■ What the task requires: Give again, word for word, each line below starting at the one that contains "For every named" and ending at the one that contains "Travel (712, 167)".

■ Data for processing:
* * * * * * * * *
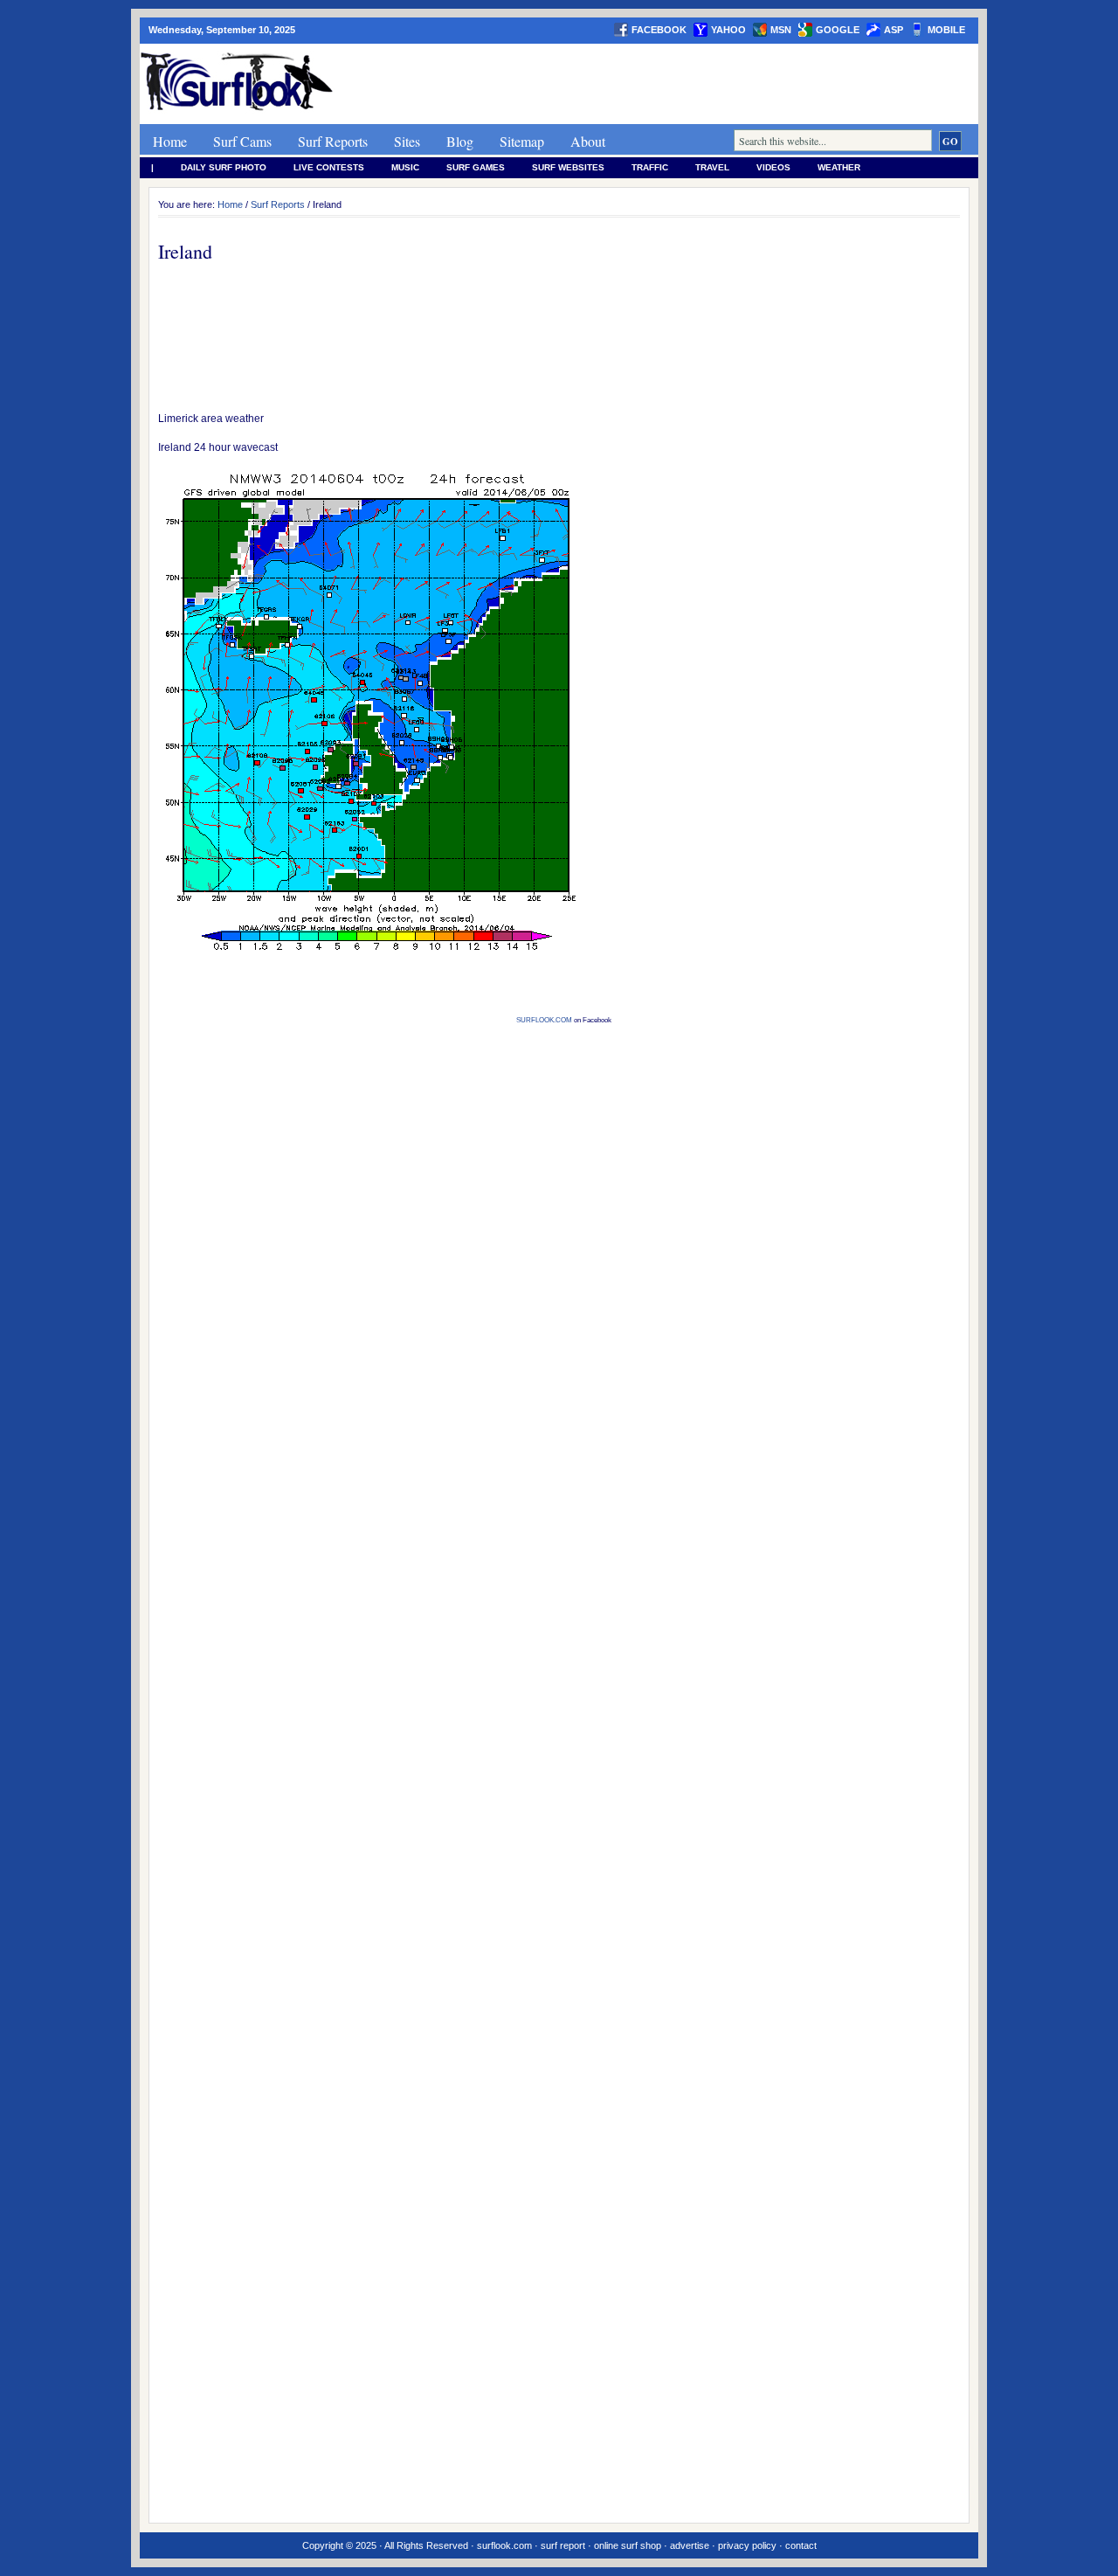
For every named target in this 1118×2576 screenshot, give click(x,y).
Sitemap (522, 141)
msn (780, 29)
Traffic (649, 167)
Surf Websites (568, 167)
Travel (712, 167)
* * * * * * * * *
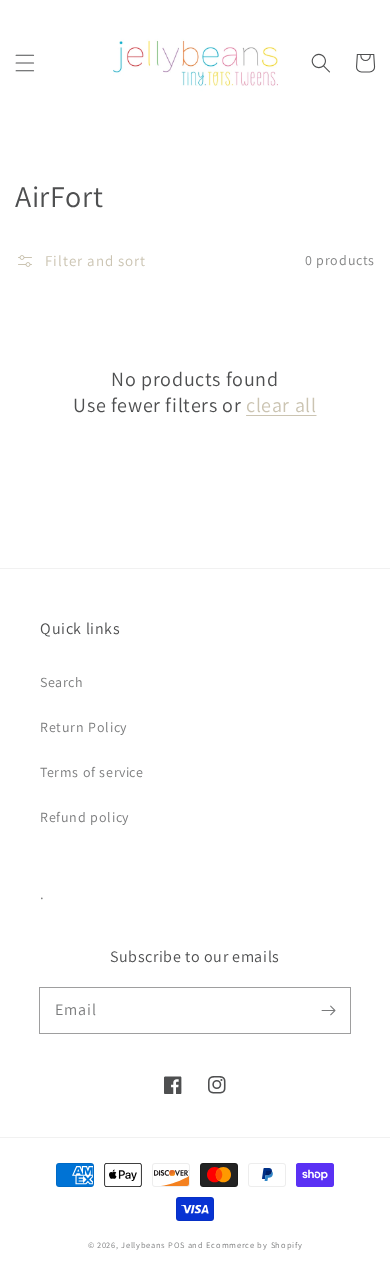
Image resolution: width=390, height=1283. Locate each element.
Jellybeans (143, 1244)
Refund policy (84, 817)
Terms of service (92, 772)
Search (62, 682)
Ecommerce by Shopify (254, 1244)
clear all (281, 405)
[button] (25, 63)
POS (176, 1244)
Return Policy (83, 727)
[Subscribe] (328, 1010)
* * * * * * * * *
■ Answer section:
For every named target in this 1118×2576 screenshot, give click(x,y).
Sitemap (522, 141)
msn (780, 29)
Traffic (649, 167)
Surf Websites (568, 167)
Travel (712, 167)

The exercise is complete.